The Plaintiff, a South African company in the business of supplying mining equipment, supplied spares and equipment to the Defendants (Zimbabwean companies) in 2008 on credit terms. The parties agreed that, save for an amount of R119,439.90, payments made were equivalent to the value of goods supplied. The Plaintiff claimed this outstanding amount plus interest at 10% per month, collection commission, and costs on a legal practitioner-client scale. The Defendant denied owing the amount and disputed liability for the interest and collection commission. The dispute centered on goods worth R119,439.90 that the Defendant contended were never received. The parties had contemplated formalizing credit terms in writing, including interest rates and security, but never signed such an agreement.

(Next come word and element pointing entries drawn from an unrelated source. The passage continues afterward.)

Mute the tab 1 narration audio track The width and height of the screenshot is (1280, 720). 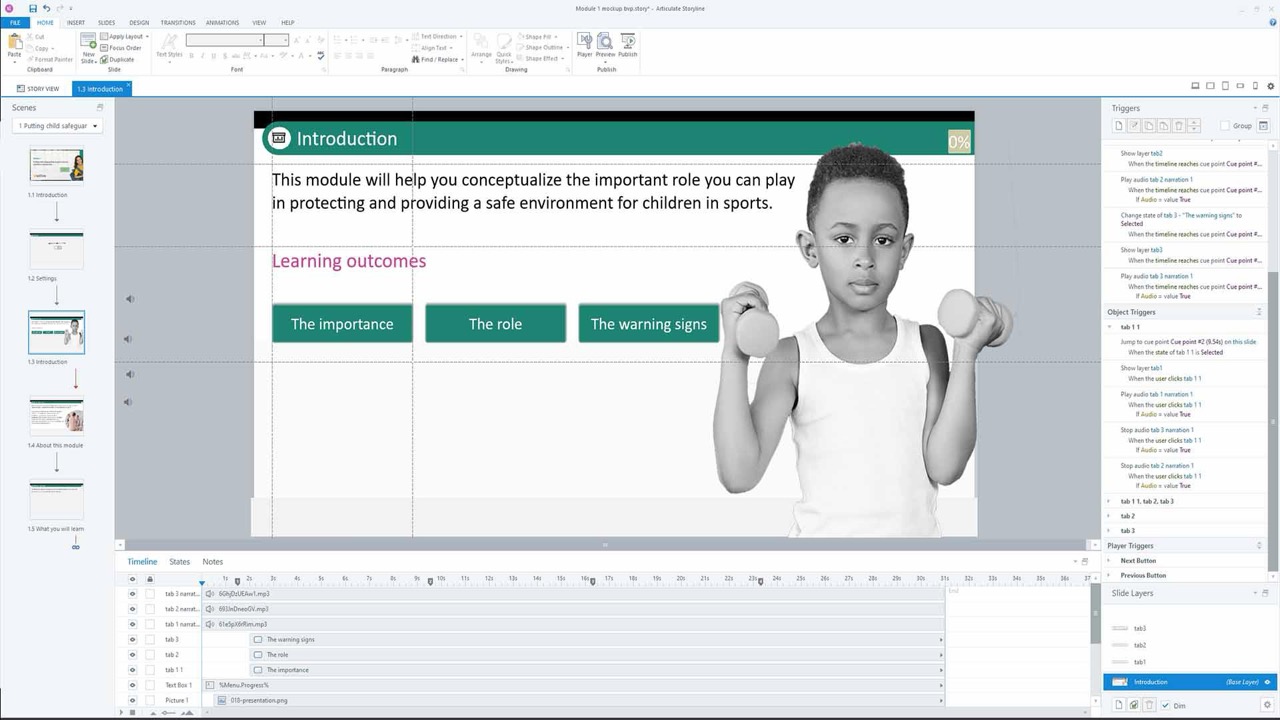pyautogui.click(x=133, y=624)
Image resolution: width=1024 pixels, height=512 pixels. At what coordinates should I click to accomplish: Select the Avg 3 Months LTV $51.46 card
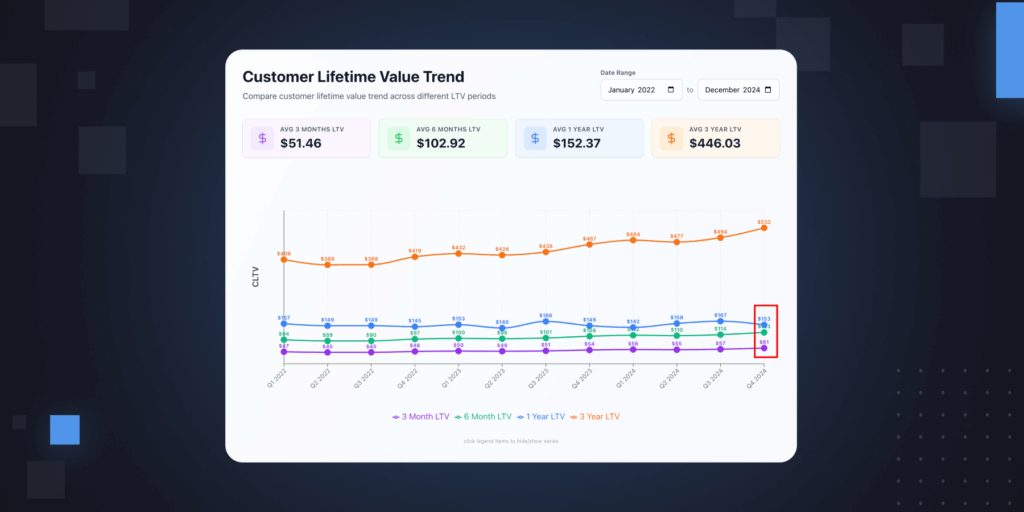[306, 138]
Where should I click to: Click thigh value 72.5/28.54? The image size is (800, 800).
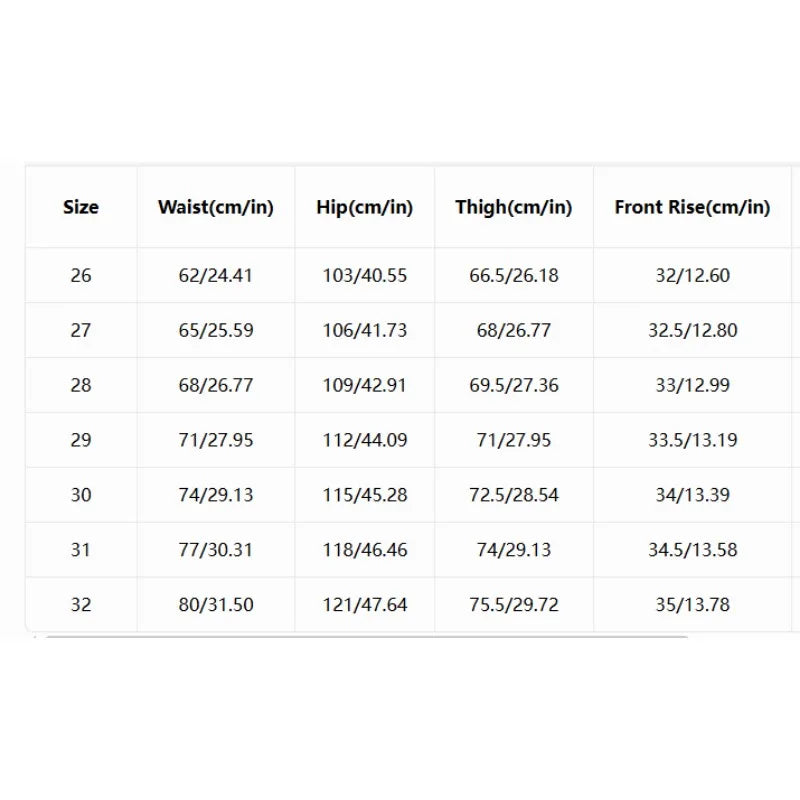(514, 495)
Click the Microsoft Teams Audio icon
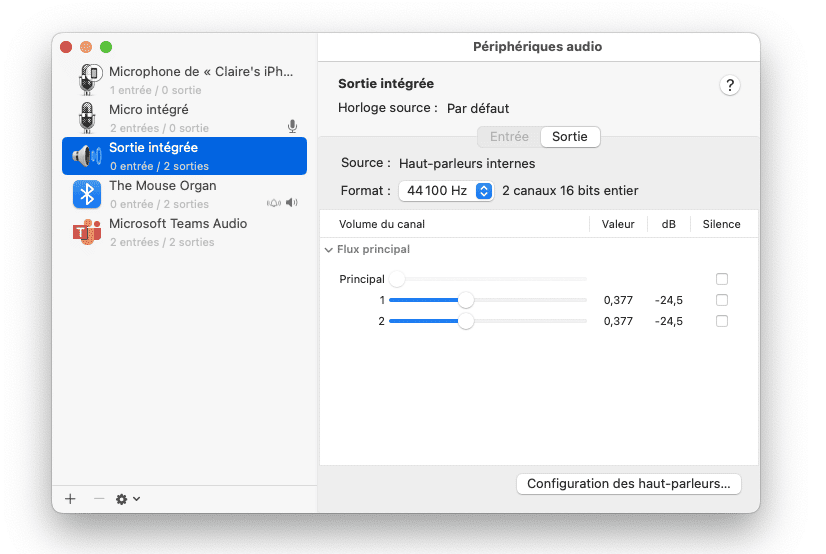 tap(88, 232)
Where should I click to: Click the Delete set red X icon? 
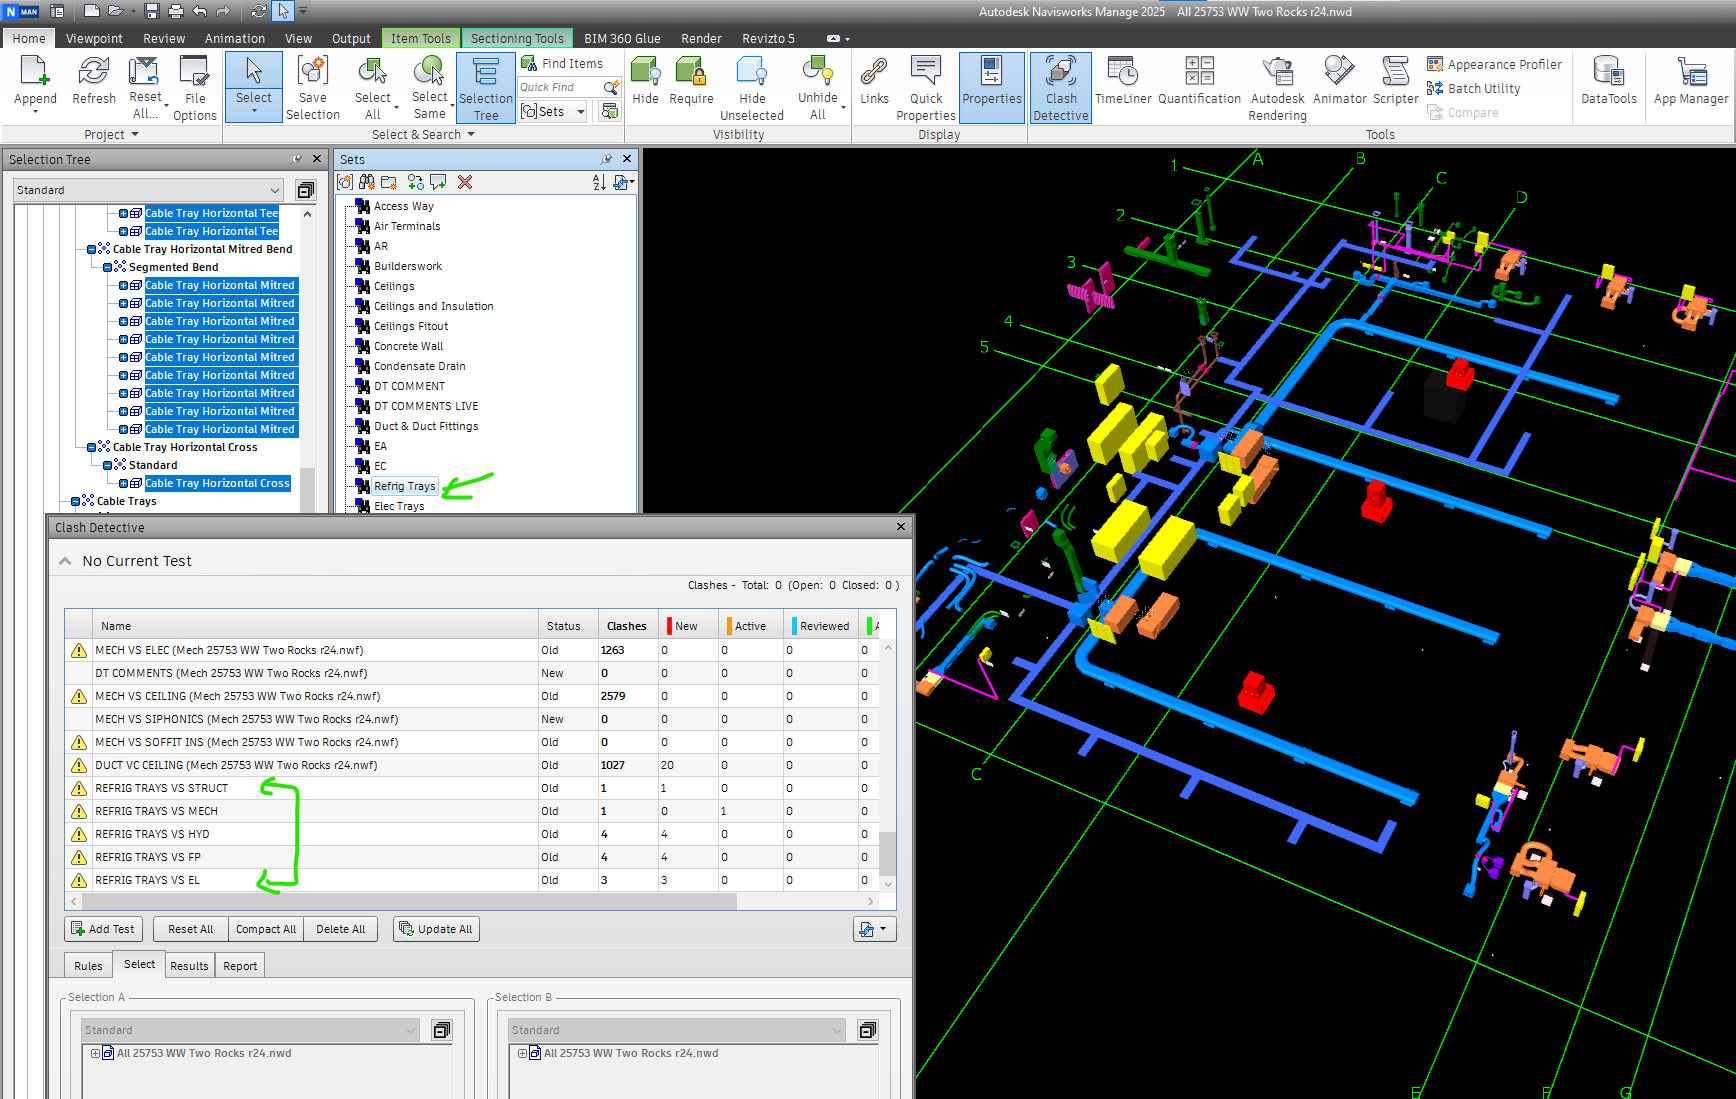coord(465,182)
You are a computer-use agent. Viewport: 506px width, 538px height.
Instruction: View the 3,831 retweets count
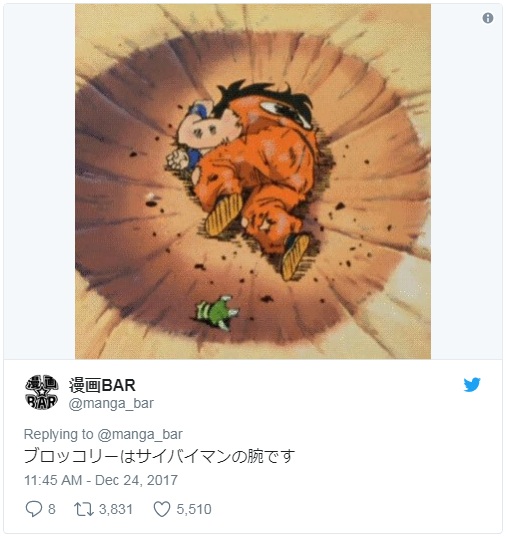116,509
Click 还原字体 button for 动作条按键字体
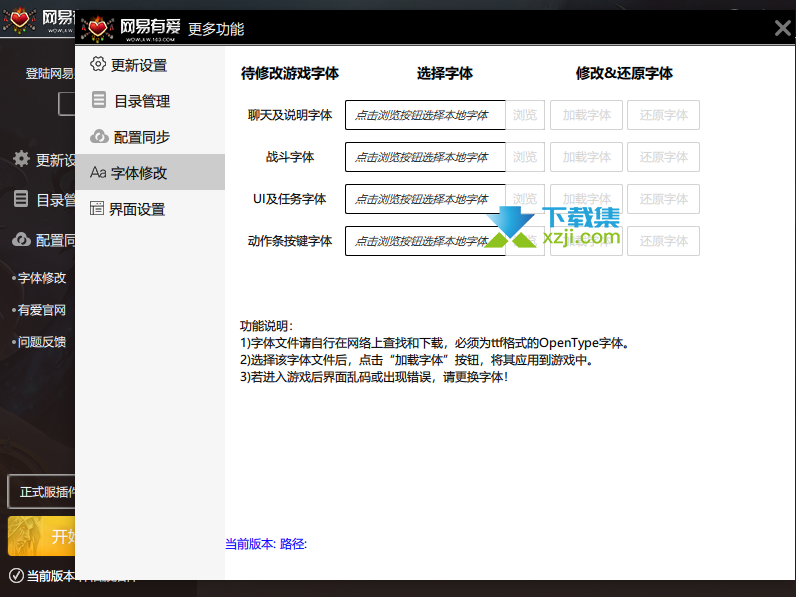Screen dimensions: 796x597 tap(663, 241)
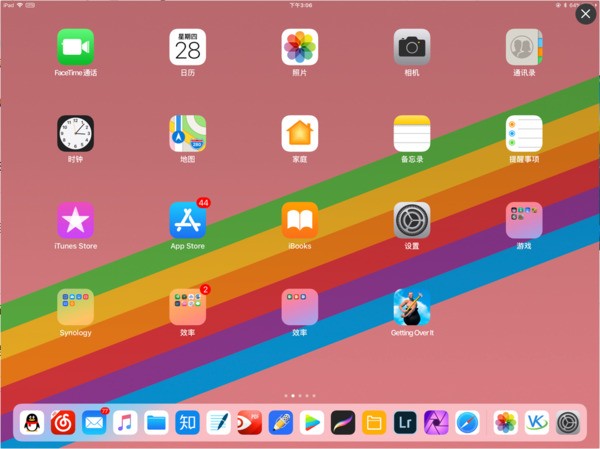Open the Contacts (通讯录) app

coord(524,46)
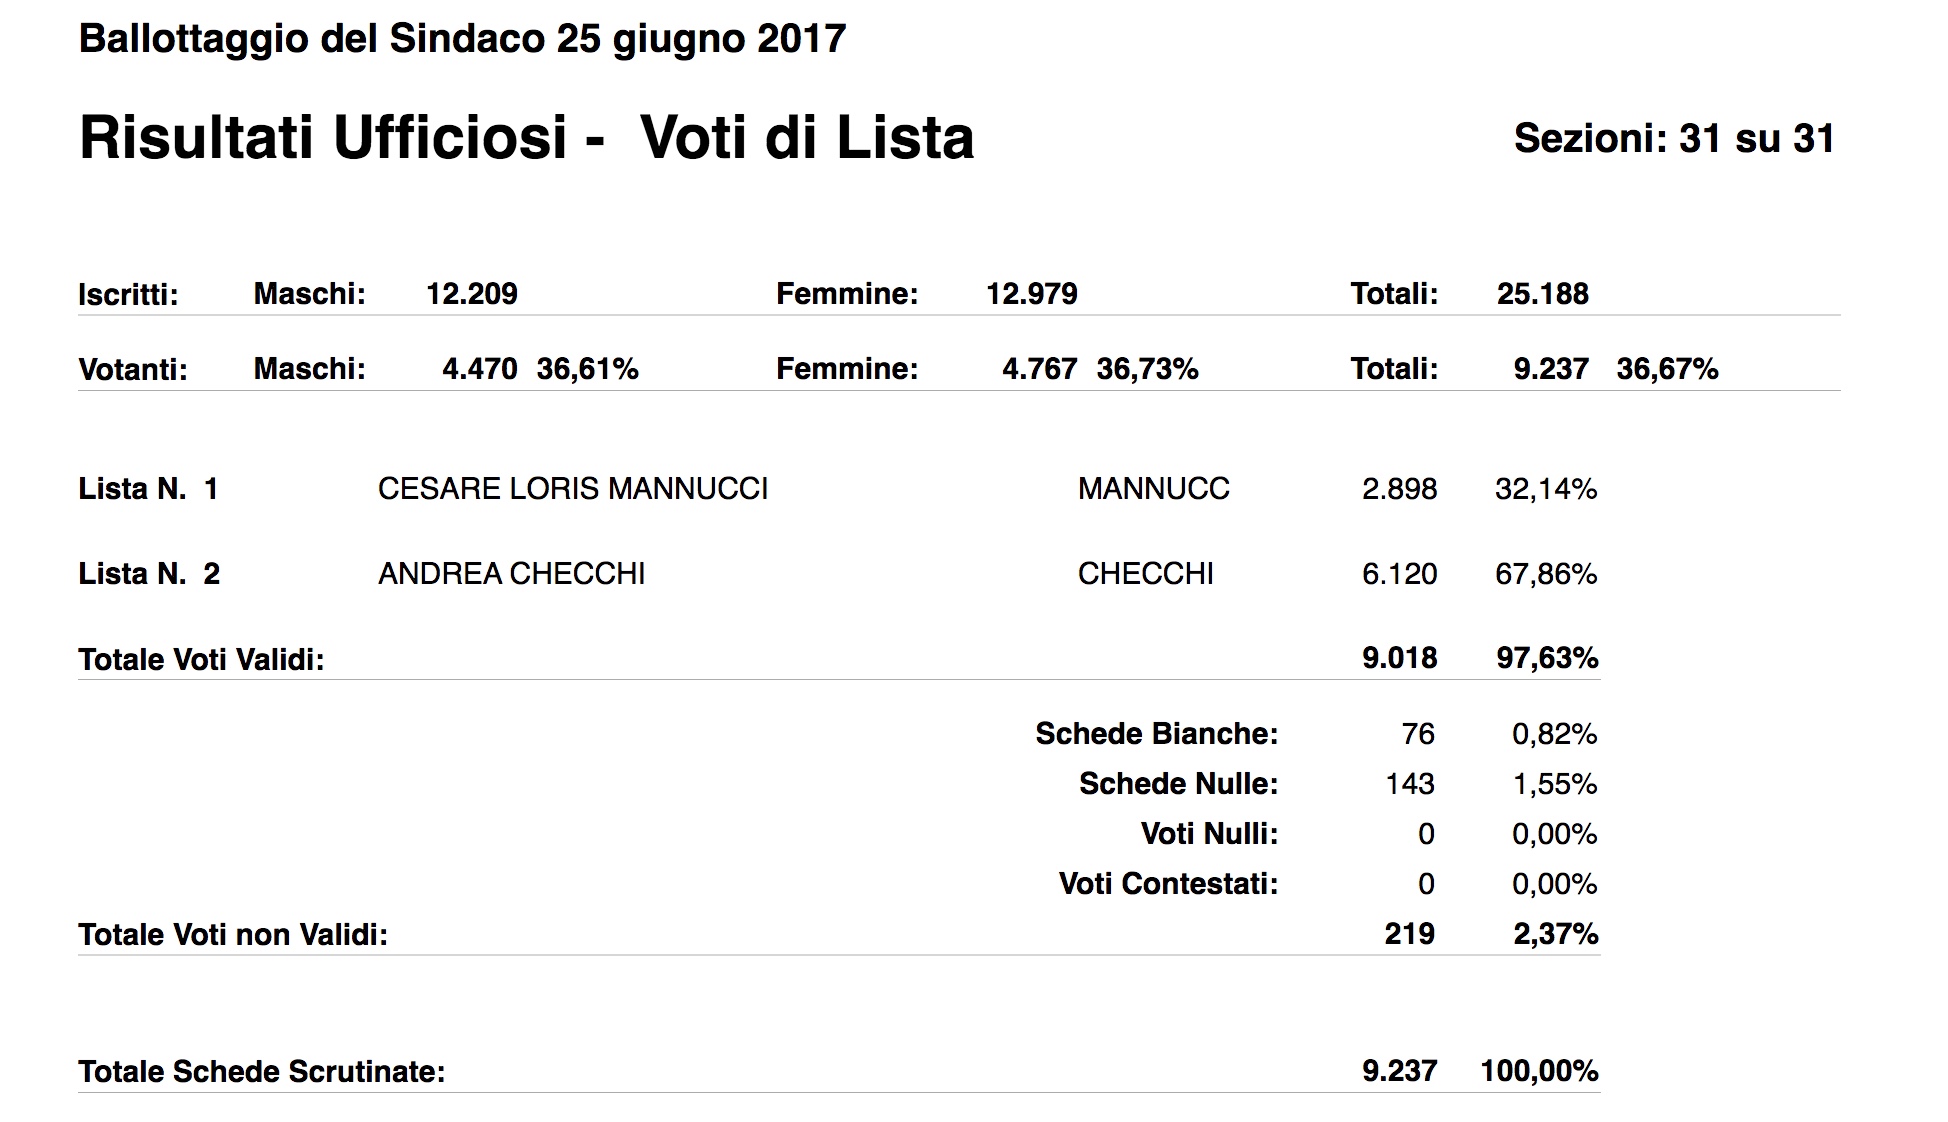Click the CHECCHI vote count 6.120
Screen dimensions: 1948x1122
coord(1400,574)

Delivery notes showed that certain goods were marked as not received, with appropriate endorsements signed by both parties.
The Plaintiff's claims were dismissed with costs.
The binding legal principles established are: (1) A party cannot be compelled to pay for goods not received, even where there is a supply relationship, where evidence (including signed delivery notes) confirms non-receipt; (2) Collection commission cannot be claimed based on an unsigned agreement, and once legal proceedings reach the execution stage, collection commission is no longer chargeable as recovery is effected through court process rather than debt collection; (3) In the absence of an agreement on interest rates, the Prescribed Rate of Interest Act [Chapter 8:10] applies, and interest can only be charged at the prescribed rate unless parties have agreed otherwise; (4) An excessive interest rate of 10% per month (120% per annum) is unenforceable where it was not expressly agreed to by the parties and could not have been in their contemplation.
The court made observations about the importance of legal practitioners filing documents timeously, particularly where undertakings have been made to file within stipulated periods. The court noted its frustration with the delays in receiving written submissions, with the Plaintiff's practitioner filing closing arguments more than four months after the undertaking was made (filing on 3 February 2014 versus the 30 September 2013 deadline). The court also noted that while the Law Society fixes collection commission rates under Statutory Instrument 314 of 1982, since dollarization the Law Society does not appear to have fixed a tariff governing collection commission, though 10% of capital debt has traditionally been applied.
This case reinforces important principles in Zimbabwean commercial law regarding: (1) the requirement that parties can only be held liable for goods actually received; (2) the limitation on claiming collection commission once matters proceed to execution stage; (3) the application of the Prescribed Rate of Interest Act to regulate interest claims in the absence of agreement; and (4) the unenforceability of excessive interest rates (120% per annum) that could not have been in the contemplation of the parties. The case demonstrates the courts' willingness to protect defendants from unreasonable contractual claims based on unsigned agreements and excessive charges.